The large-eye conger (Ariosoma marginatum) is an eel in the family Congridae (conger/garden eels). This fish also goes by the name puhi. Ariosoma marginatum and other conger eels are also called White Eels in the Hawaiian Islands. It was described by Léon Vaillant and Henri Émile Sauvage in 1875, originally under the genus Congrogadus. It is a tropical, marine eel which is known from the northwestern and eastern central Pacific Ocean, including Hawaii and the Ladd Seamount.

== Description ==
Ariosoma marginatum typically ranges from very pale brown to pale brown in color dorsally, and white ventrally. It's anal, caudal, and dorsal fin are defined by a narrow black border. The species name, marginatum denotes the blackish margin along the dorsal and anal fins. Males generally reach a maximum total length of 38 centimetres (15 in), though particularly large males will reach 16 in. They have large eyes, roughly equal in length to the snout. Its eyes are encased in a layer of heavy transparent flesh. As with other congrid eels in the genus Ariosoma, the large-eye conger is one of the primary food sources of the Hawaiian monk seal.

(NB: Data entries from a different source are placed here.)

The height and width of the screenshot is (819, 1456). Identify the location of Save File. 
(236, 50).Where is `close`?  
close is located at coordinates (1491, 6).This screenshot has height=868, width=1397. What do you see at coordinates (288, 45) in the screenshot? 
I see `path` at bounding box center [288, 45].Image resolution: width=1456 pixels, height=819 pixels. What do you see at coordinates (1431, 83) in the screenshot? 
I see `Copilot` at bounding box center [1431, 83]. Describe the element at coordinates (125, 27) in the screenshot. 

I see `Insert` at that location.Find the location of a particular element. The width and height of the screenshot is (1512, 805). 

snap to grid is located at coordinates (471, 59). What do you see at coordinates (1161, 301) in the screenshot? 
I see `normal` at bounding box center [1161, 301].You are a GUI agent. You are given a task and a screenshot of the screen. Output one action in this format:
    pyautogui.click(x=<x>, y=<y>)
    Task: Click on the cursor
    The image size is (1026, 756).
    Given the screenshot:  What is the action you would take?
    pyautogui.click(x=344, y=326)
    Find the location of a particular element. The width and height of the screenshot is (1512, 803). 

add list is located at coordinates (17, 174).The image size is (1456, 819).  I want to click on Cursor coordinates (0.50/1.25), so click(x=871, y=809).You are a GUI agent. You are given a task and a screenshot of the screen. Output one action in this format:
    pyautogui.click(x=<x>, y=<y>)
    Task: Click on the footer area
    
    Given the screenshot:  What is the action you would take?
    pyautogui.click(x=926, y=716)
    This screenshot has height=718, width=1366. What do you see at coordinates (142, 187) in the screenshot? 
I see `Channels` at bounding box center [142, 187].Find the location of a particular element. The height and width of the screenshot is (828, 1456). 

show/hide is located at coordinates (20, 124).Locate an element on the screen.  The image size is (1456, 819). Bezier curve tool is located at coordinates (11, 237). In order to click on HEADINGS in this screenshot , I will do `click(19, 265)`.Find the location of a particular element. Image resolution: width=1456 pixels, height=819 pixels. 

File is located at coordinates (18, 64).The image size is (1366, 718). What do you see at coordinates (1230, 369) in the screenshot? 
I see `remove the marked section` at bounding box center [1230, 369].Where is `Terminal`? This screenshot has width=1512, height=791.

== Distribution & Habitat ==
Ariosoma marginatum is endemic to the Hawaiian Islands and Johnston Atoll. The large-eye conger is commonly found in some shallow-water, sandy areas. While the large-eye conger is mainly active at night, swimming in open water, it spends its days hiding under the sand, with only its head visible; if approached, it quickly retreats headfirst beneath the surface. Ariosoma marginatum inhabits the shallows up to a depth of 490 metres (1600 ft), and leads a benthic, nocturnal, sand-dwelling lifestyle.

== Human Use ==
Ariosoma marginatum has been used as a food item by inhabitants of Hawaii, and sold in markets there.